While this type of layering simplifies implementation because of centralized
state, it creates a performance and scalability bottleneck and adds
substantial cost to the system.
Research on Cheops focuses on the problem of providing an enhanced
storage service on top of NASDs offering RAID, storage migration and
load balanced allocation without reintroducing synchronous shared servers.
The focus of the research is to investigate the architecture, protocols
and the NASD support required to enable such decentralized scalable
operation. In particular, the goal is to define and implement NASD support,
thus enabling scalable storage service (in particular scalable synchronization),
as well as algorithms to provide object migration, allocation, and load
balancing with high scalability.
This figure contrasts a traditional layered model where client requests
travel through a stack of abstractions implemented at the server machine
(a) to a decomposed model in the Cheops/NASD where clients implement
most of the resource intensive operations locally (at the local storage
clerk) (b).
Cheops involves clients in the implementation of enhanced storage
abstractions to ensure scalability. However, by virtue of its design,
client involvement in Cheops does not compromise security. Furthermore,
to achieve true scalability, Cheops does not require global synchronization
protocols across clients.
For instance, synchronization is distributed so that there is no single
synchronization point. Instead, the NASD that stores the data handles
the synchronization concerning that data. Clients operate in a loosely
coupled fashion, and synchronize optimistically at the NASD drive when
they access the data.
Results
So far, the following areas in Cheops are showing promising results:
- Optimistic concurrency control for shared storage: We developed
protocols that enabled multiple clients to access shared storage in
a "serializable" and "tri-state atomic" fashion without lock messaging.
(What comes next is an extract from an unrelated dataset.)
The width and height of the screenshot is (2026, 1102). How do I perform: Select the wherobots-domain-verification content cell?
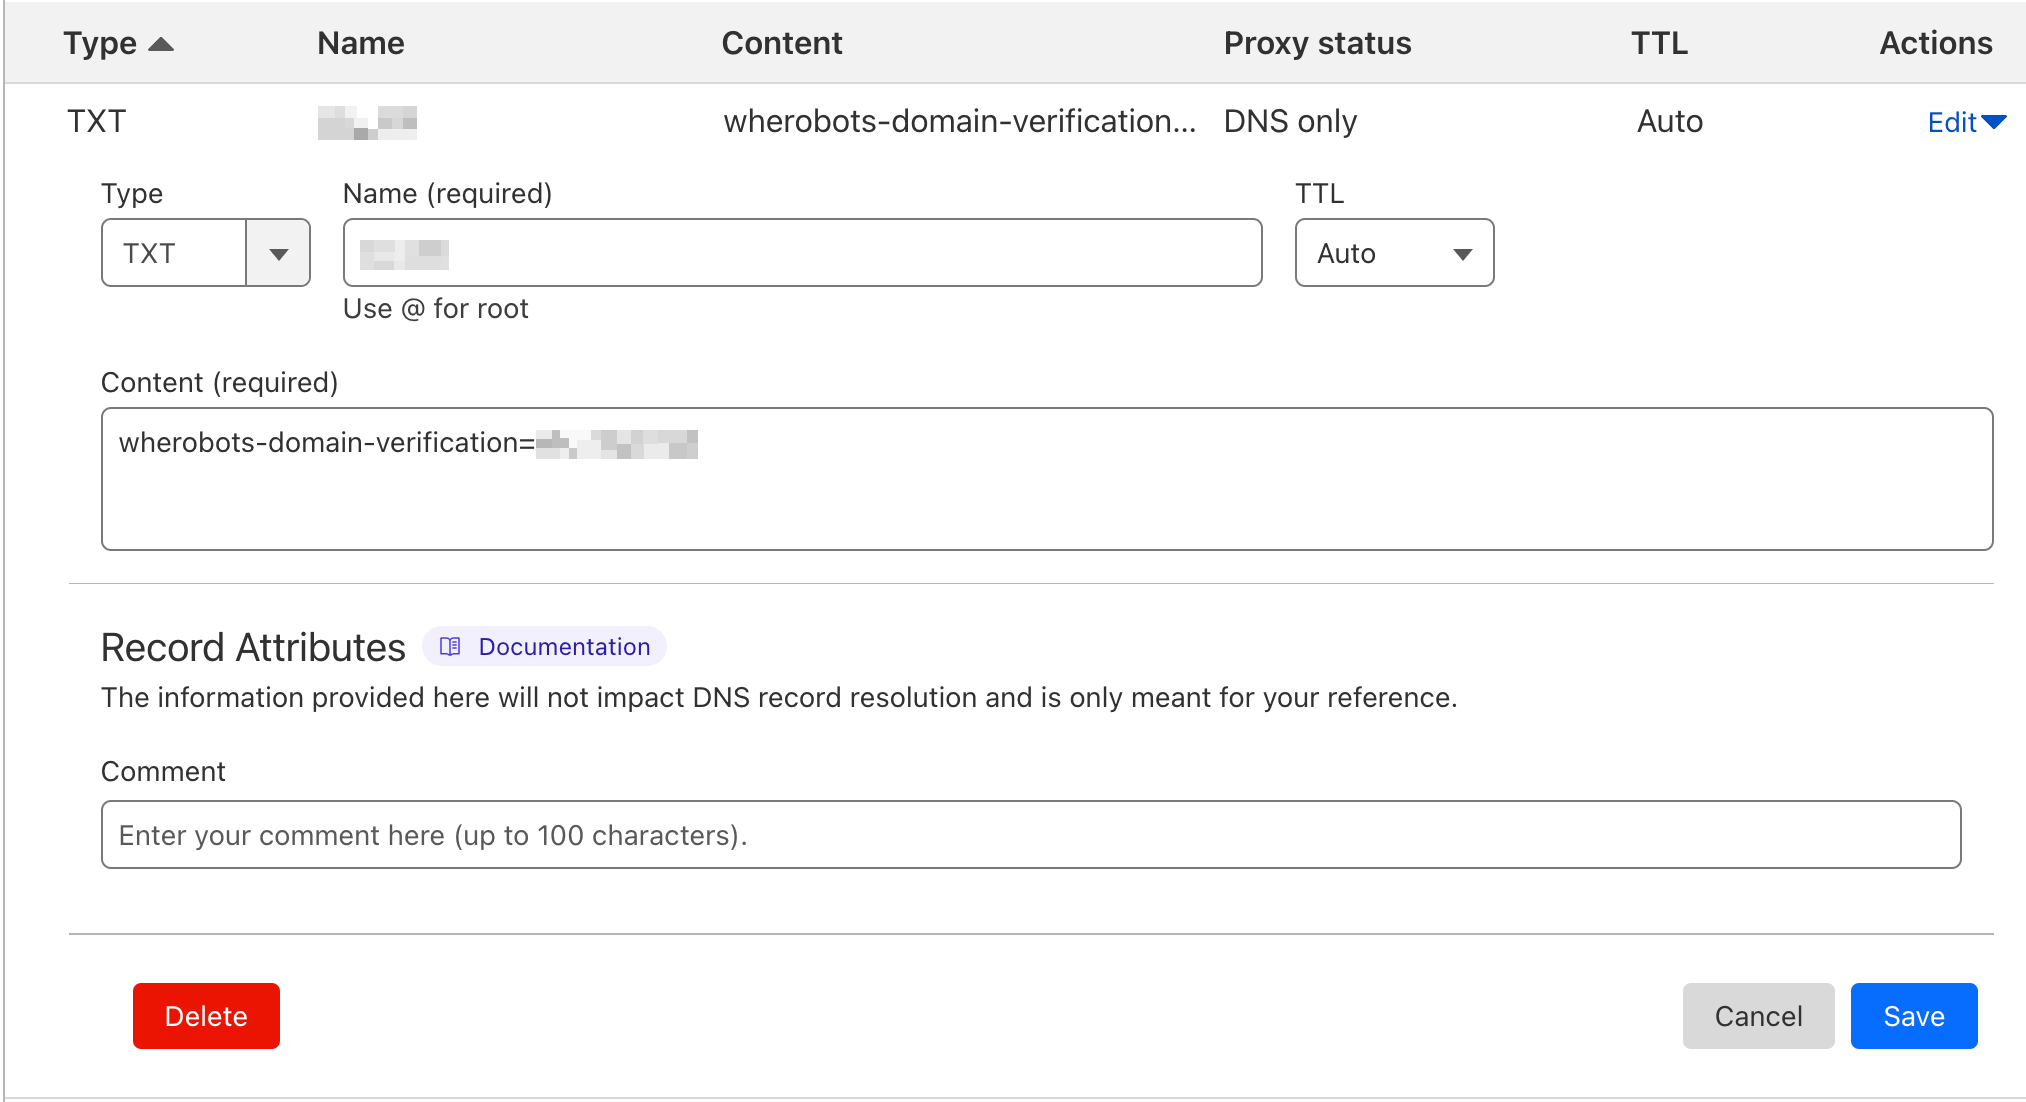[960, 121]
Our protocols have been shown to reduce latency by a factor of 2 or
more, depending on the degree of contention in the workload. Throughput
has also been substantially improved over that achieved via traditional
(stripe) locking protocols. Our work on optimistic concurrency control
enables a highly concurrent shared (multi-host) RAID implementation
without stripe locking. Another important application of the protocols
is in ensuring tri-state atomicity for large (multi-block, multi-device)
updates without two phase locking and with minimal extra processing.
Tri-state atomicity means that a large update either completes in
its entirety, does not modify any of the blocks, or partially completes
in a detectable fashion on later reads.
- User-level storage access: We have implemented Cheops (clerk) as
a user level library to enable storage access without kernel intervention.
The library acquires capabilities from the Cheops storage manager
and does not need the local kernel for access control (since the NASD
across the network does not trust the machine's kernel anyway and
requires capabilities cryptographically sealed by the storage manager
before allowing access). The user level implementation of Cheops exploits
the low latency of virtualized network interface technologies such
as VIA. Cluster applications can not only perform application messaging
but also storage access from the user-level at low latencies and without
kernel overhead.
- Linear scalable bandwidth: We recently demonstrated that data intensive
applications, such as mining massive transaction record databases,
can receive a scalable bandwidth of 7MB/sec per NASD drive up to 14
drives, for a total aggregate bandwidth of about 100MB/sec.